O governo libanês diz que até 1,3 milhão de pessoas foram deslocadas internamente, enquanto o primeiro-ministro Najib Mikati alertou sobre o maior deslocamento na história do país.
As Forças de Defesa de Israel (IDF) têm emitido ordens de evacuação para residentes em todo o país, incluindo áreas de Beirute.
No sul, o exército instruiu moradores de várias aldeias a deixarem suas casas e imediatamente se dirigirem para o norte do rio Awali, que se encontra com a costa a cerca de 50 quilômetros da fronteira israelense.
"Esta é uma catástrofe humanitária", disse Gabriel Karlsson, gerente do Oriente Médio da Cruz Vermelha Britânica em Beirute, à BBC.
Ele disse que há abrigos insuficientes para acomodar tantos evacuados.
“Eu vi crianças dormindo nas ruas”, acrescentou Karlsson, pedindo às organizações humanitárias que coordenem seus esforços para enfrentar a crise crescente.
Autoridades libanesas dizem que pelo menos 2.350 foram mortos e mais de 10.000 feridos em ataques israelenses.
O ministro da Saúde do Líbano disse que muitas vítimas eram civis.
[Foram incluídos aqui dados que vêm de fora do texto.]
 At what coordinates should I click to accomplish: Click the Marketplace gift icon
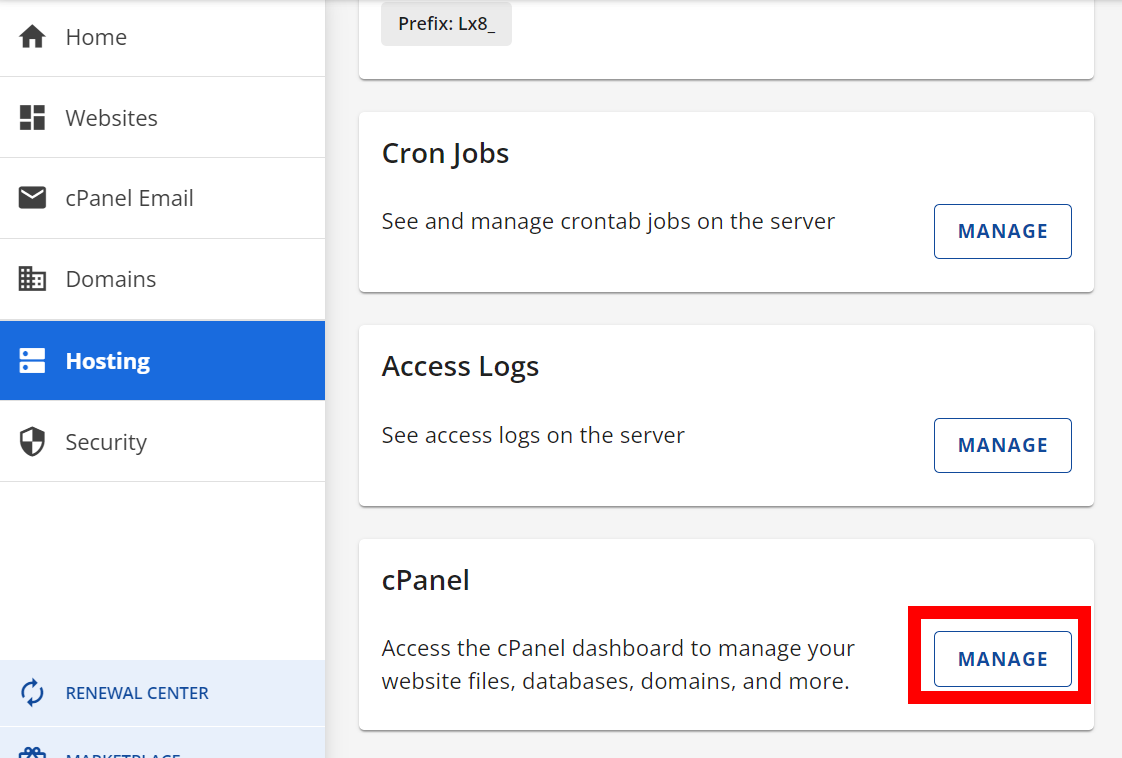pos(33,753)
No lado israelense, 60 pessoas foram mortas e mais de 570 ficaram feridas por ataques do Hezbollah, disseram autoridades israelenses.
"Danos colaterais são inevitáveis na guerra", disse Amos Yadlin, ex-chefe da inteligência militar israelense, à BBC.
O major-general aposentado culpou o Hezbollah pela guerra e alegou que a ofensiva terrestre de Israel forçaria o grupo a sair das áreas de fronteira.
Zwijnenburg, da organização Pax for Peace, no entanto, alertou sobre o impacto da campanha militar de Israel sobre civis e áreas povoadas.
“O raio de explosão pesada mata e mutila civis nas proximidades”, disse ele, em referência aos ataques aéreos israelenses.
“Dados de código aberto combinados com imagens de satélite também mostraram que a infraestrutura civil, como canais de irrigação, postos de gasolina e redes elétricas, foi danificada, o que está piorando a situação humanitária”, acrescentou.